Dans un contexte mondial marqué par des défis sanitaires récurrents, le pays franchit une étape déterminante en procédant au lancement officiel de sa 2è Evaluation Externe Conjointe, conformément aux exigences du Règlement Sanitaire International. Cette démarche stratégique en œuvre du 24 au 28 Novembre 2025 à Yaoundé témoigne d’une volonté ferme de renforcer la préparation, la détection et la réponse face aux urgences de santé publique
Pilotée par la Direction de la Lutte contre les Maladies et les Epidémies du Ministère de la Santé Publique et menée avec l’appui d’experts internationaux, l’Evaluation Externe Conjointe permet d’analyser de manière objective et transparente, les capacités nationales en termes de préparation, de prévention, de détection et de réponse aux urgences de santé publique, dans les domaines essentiels tels que la surveillance épidémiologique, le laboratoire, la gestion des urgences, la santé animale, le contrôle aux frontières, la communication des risques, la lutte anti-infectieuse, et bien d’autres piliers interdépendants de la sécurité sanitaire. Elle permet par ailleurs d’identifier les écarts à adresser afin d’alimenter le processus d’actualisation du Plan d’Action National de Sécurité Sanitaire (PANSS).
« L’EEC qui s’ouvre ce 24 Novembre à Yaoundé est une étape stratégique et cruciale pour mesurer nos progrès, identifier les lacunes et définir ensemble les priorités sanitaires dans notre pays et dans le monde », a déclaré le Ministre de la Santé Publique, Dr Manaouda Malachie, lorsqu’il ouvrait les travaux.


Cette deuxième évaluation constitue un moment clé, car elle offre une opportunité de mesurer les progrès accomplis depuis la première en 2017, d’identifier les lacunes persistantes et définir une feuille de route actualisée, alignée sur les standards internationaux. Il faut dire que les récentes crises, telles que le COVID 19, Mpox ou le choléra justifient effectivement la nécessité d’engager les efforts pour bâtir des mécanismes solides de veille, de coordination et d’intervention.
Au-delà du diagnostic technique, cette initiative illustre la maturité institutionnelle du Cameroun et son engagement constant pour protéger la population. Elle confirme également sa volonté d’améliorer la coordination multisectorielle, une exigence fondamentale du Règlement Sanitaire International, en mobilisant acteurs de la santé, services vétérinaires, forces de sécurité, autorités locales, partenaires techniques et organisations communautaires.
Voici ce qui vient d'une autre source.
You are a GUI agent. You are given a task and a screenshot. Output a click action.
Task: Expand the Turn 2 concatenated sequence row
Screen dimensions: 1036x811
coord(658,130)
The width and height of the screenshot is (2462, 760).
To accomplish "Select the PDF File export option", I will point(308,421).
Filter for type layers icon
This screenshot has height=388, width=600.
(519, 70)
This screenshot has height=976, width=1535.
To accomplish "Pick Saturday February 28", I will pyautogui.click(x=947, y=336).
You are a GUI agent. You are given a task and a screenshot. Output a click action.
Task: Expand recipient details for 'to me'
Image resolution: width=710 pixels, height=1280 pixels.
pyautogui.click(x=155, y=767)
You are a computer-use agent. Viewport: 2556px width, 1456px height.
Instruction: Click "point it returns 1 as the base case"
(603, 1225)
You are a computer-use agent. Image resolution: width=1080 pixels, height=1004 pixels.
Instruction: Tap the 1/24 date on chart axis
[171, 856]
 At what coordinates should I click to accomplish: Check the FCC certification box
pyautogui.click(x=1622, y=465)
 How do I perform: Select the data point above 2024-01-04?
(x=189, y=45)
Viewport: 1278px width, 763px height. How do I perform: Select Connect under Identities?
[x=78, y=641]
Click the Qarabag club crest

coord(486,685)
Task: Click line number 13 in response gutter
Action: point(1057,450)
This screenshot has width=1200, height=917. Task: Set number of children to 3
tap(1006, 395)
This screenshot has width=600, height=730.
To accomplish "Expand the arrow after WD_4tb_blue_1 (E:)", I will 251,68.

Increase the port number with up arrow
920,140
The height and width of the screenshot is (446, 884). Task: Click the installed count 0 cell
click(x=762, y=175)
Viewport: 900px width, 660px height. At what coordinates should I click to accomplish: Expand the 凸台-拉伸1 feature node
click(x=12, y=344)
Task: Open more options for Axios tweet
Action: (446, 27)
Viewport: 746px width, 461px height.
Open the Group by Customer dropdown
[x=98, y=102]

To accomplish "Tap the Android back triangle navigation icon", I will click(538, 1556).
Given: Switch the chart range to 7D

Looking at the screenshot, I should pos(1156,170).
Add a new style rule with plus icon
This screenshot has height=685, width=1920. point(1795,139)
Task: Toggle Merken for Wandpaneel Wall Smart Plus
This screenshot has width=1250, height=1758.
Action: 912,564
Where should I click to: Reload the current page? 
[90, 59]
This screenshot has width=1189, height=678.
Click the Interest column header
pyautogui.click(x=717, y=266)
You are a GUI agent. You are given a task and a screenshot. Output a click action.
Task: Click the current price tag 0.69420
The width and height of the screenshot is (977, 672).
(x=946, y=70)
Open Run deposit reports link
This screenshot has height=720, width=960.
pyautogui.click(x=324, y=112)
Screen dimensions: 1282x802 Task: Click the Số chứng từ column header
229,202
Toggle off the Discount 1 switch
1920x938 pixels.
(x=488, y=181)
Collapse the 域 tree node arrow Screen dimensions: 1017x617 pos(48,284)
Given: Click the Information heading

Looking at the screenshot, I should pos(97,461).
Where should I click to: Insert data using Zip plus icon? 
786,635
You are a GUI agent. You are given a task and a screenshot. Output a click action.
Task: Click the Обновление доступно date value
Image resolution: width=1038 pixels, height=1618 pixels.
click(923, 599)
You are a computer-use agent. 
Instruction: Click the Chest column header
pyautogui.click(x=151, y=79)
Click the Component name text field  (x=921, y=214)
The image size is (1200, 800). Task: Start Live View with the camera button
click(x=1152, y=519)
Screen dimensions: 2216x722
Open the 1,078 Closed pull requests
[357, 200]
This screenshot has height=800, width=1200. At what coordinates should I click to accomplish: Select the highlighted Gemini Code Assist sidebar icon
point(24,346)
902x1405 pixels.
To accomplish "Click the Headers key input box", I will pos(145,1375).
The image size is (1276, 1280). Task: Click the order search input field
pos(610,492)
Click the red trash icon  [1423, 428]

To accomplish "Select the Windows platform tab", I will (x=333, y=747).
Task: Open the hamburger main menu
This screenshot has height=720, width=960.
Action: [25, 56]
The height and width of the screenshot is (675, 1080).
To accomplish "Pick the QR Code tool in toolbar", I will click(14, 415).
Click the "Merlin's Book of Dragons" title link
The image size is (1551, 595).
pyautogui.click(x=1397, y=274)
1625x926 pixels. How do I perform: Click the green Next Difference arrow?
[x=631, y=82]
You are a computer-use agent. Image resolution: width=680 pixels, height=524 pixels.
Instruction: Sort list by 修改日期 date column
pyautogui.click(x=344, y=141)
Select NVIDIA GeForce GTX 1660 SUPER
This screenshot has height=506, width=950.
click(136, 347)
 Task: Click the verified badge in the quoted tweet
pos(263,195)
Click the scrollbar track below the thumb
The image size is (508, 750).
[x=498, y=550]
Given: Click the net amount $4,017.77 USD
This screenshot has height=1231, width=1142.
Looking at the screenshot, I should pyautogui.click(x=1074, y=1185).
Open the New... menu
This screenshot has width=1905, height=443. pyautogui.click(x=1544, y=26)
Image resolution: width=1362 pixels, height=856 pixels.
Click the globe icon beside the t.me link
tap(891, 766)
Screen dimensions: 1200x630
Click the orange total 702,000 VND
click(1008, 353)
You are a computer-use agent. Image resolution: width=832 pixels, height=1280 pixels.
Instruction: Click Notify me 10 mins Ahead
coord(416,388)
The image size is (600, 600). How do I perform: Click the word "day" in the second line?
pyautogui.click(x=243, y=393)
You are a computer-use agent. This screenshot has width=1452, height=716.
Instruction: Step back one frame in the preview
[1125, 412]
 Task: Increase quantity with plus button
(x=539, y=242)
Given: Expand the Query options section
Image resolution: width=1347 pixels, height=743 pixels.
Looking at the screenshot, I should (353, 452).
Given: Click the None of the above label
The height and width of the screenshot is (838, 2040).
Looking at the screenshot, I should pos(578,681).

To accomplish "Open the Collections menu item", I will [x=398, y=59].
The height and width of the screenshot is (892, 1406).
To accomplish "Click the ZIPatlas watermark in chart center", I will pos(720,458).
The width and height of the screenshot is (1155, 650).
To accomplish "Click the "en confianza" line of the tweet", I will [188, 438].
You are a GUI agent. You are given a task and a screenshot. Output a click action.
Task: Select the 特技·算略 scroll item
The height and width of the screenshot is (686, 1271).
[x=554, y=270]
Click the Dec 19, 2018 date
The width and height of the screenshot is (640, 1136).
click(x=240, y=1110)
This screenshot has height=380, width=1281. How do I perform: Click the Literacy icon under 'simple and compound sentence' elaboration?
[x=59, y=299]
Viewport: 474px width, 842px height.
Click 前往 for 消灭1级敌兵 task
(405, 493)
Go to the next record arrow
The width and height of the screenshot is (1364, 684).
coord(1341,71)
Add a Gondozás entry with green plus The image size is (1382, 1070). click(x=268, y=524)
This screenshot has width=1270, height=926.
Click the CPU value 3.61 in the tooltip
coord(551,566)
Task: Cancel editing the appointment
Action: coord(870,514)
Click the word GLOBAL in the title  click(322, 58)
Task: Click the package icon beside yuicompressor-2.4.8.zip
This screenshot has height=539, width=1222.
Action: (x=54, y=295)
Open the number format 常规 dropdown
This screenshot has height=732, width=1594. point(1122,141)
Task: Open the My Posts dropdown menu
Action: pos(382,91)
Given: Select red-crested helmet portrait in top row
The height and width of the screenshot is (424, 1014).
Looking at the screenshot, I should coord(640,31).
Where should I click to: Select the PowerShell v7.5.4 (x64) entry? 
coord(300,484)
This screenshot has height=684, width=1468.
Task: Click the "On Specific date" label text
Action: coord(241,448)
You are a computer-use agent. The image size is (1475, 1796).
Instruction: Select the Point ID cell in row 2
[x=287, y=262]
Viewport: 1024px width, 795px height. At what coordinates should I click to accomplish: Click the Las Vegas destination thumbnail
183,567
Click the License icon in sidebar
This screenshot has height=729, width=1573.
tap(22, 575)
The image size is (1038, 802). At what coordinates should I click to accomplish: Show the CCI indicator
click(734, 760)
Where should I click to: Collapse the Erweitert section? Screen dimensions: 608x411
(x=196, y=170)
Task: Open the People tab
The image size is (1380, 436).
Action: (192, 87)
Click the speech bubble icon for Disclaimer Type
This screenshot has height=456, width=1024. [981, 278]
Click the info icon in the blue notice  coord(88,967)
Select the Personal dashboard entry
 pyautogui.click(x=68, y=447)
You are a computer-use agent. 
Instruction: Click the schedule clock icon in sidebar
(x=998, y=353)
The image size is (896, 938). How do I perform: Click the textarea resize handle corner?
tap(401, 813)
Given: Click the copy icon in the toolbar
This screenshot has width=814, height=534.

Par ce lancement, le pays réaffirme que la sécurité sanitaire n’est pas seulement une obligation internationale, mais un choix stratégique, un pilier du développement et une responsabilité partagée. Cette seconde Evaluation Externe Conjointe ouvre ainsi la voie à un renforcement durable des capacités, au bénéfice de la santé et du bien-être de tous.

Bon à savoir, l’EEC participe de l’approche dénommée « One Health », qui consiste en l’implication de plusieurs sectorielles de manière indispensable, pour mieux faire face aux risques émergents au croisement de la santé humaine, animale et environnementale. Au Cameroun, la mutualisation des efforts de tous les acteurs publics et privés, ainsi que des partenaires, permet de concrétiser la vision du Chef de l’Etat, Paul Biya, qui positionne la santé au rang des priorités du développement du pays.